Tony Blair pide tranquilidad para solucionar el conflicto entre israelíes y libaneses

Actualizado 14/07/2006 19:10:23 CET

LONDRES, 14 Jul. (EUROPA PRESS) -

La escalada de violencia en Oriente Próximo ha centrado la conversación que han mantenido en el número 10 de Downing Steet el primer ministro de Canadá, Stephen Harper, y el primer ministro británico, Tony Blair, antes de la cumbre del G8 de este fin de semana que tendrá lugar en San Petersburgo (Rusia).

Ambos, que ayer defendieron las acciones israelíes, trataron de llegar a un acuerdo para que haya unanimidad entre los líderes del G8 y apaciguar las tensas relaciones que se viven en Israel y Líbano.

Blair remarcó que la comunidad internacional debe fomentar la moderación en ambos bandos para negociar una solución y acentuó la importancia que el conflicto tiene para la seguridad mundial.

El jefe del Ejecutivo británico señaló que "la única forma de lograr que esta situación se resuelva consiste en apoyar la misión de Naciones Unidas y conseguir que el trance se tranquilice cuanto antes, para regresar así a la hoja de ruta, que ofrece la única posibilidad de una solución pacífica para el futuro de los dos estados".

"Lo que ha pasado, durante las pasadas dos semanas, es un síntoma de lo que ocurrirá cada vez que no esté allí el empeño y el compromiso de toda la comunidad internacional para intentar resolver el conflicto". "Esto no se arreglará, en mi opinión, si permitimos que la situación se desarrollar tal y como está en este momento", apostilló el primer ministro de Reino Unido.

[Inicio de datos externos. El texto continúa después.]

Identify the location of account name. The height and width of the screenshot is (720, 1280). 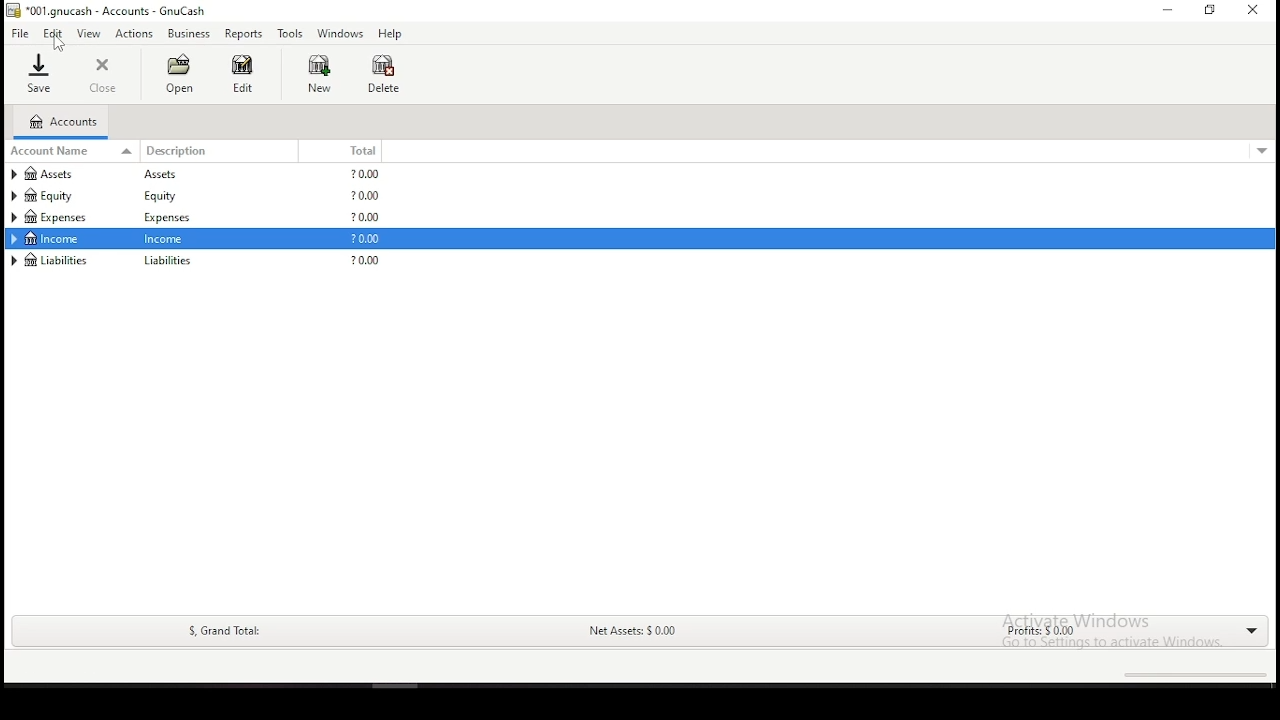
(74, 150).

Los dos mandatarios subrayaron que las únicas diferencias en la postura de todos los líderes G8 podrían ser los matices. Harper indicó que la intensificación de la violencia es inevitable a no ser que se tomen algunas medidas. Declaró que "es esencial que se devuelva a los soldados" secuestrados por milicianos palestinos y libaneses.

"El mayor problema es que es muy difícil avanzar sobre la 'hoja de ruta' a no ser que el Gobierno de Hamás esté preparado para aceptar sus principios", añadió el primer ministro canadiense.

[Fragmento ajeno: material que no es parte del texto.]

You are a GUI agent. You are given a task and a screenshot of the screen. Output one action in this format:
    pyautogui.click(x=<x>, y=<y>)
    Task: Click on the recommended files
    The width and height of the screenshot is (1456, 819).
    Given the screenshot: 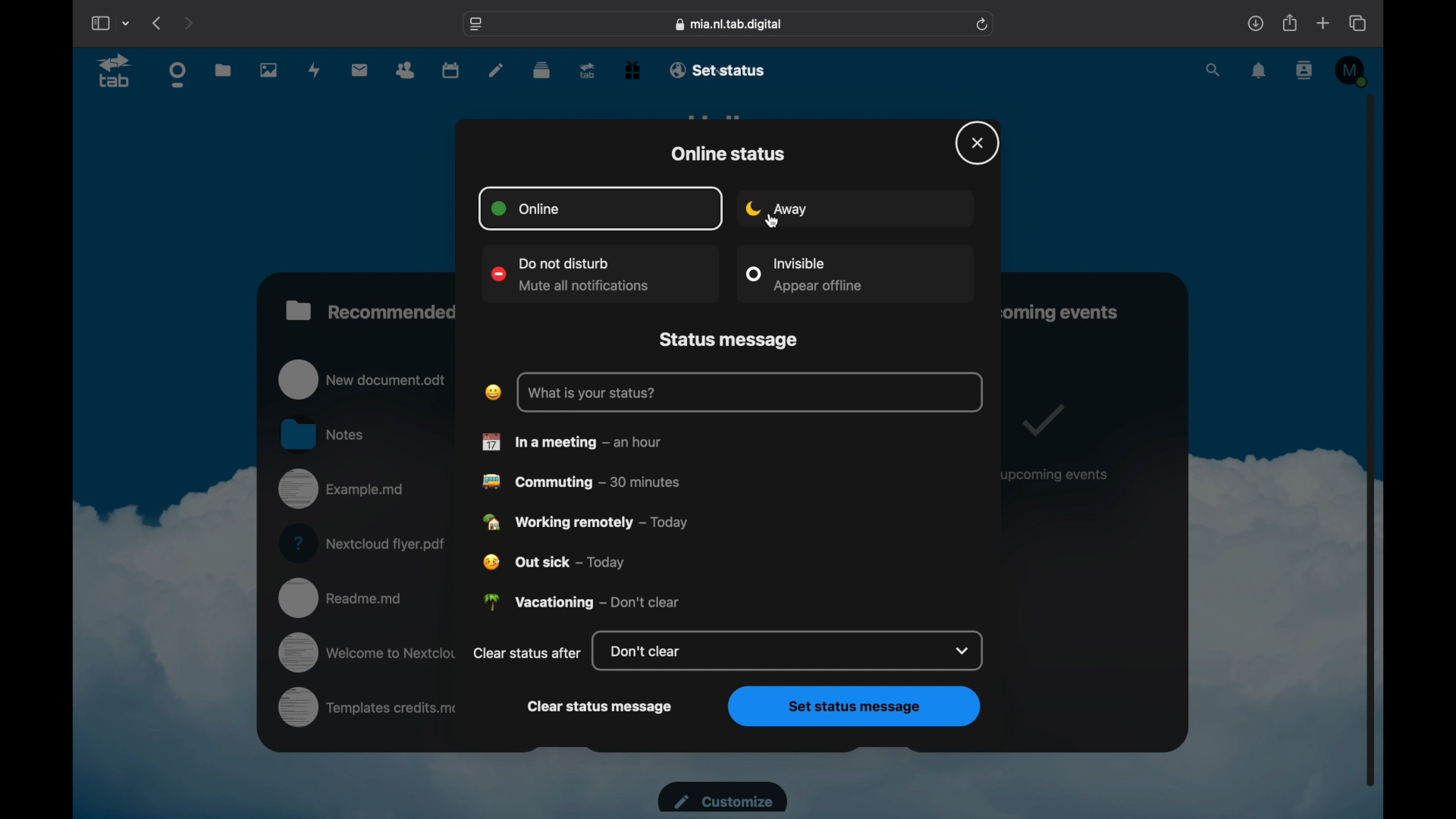 What is the action you would take?
    pyautogui.click(x=371, y=310)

Blair aprovechó la oportunidad para asegurar que no culpará a ninguna nación sobre su posición respecto al acuerdo de Kyoto. Sostuvo que el desafío más crítico para todos los países es un programa de cambio climático que se extienda más allá de la fecha de vencimiento del acuerdo, en 2012.

Ambos mandatarios acudirán mañana a la cumbre del G8 que se celebrará en San Petersburgo, donde se reunirán con los presidentes del resto de países que integran el G8: Vladimir Putin (Rusia), George W. Bush (Estados Unidos), Junichiro Koizumi (Japón), Jacques Chirac (Francia), Angela Merkel (Alemania) y Romano Prodi (Italia), junto a mandatarios de otros países emergentes como China, Sudáfrica, India, México y Brasil.

Los temas que previsiblemente se tratarán serán la crisis en Oriente Oriente Próximo y en Irán, el terrorismo, los misiles norcoreanos y los nuevos precios históricos del petróleo, impulsados precisamente por estas tensiones geopolíticas.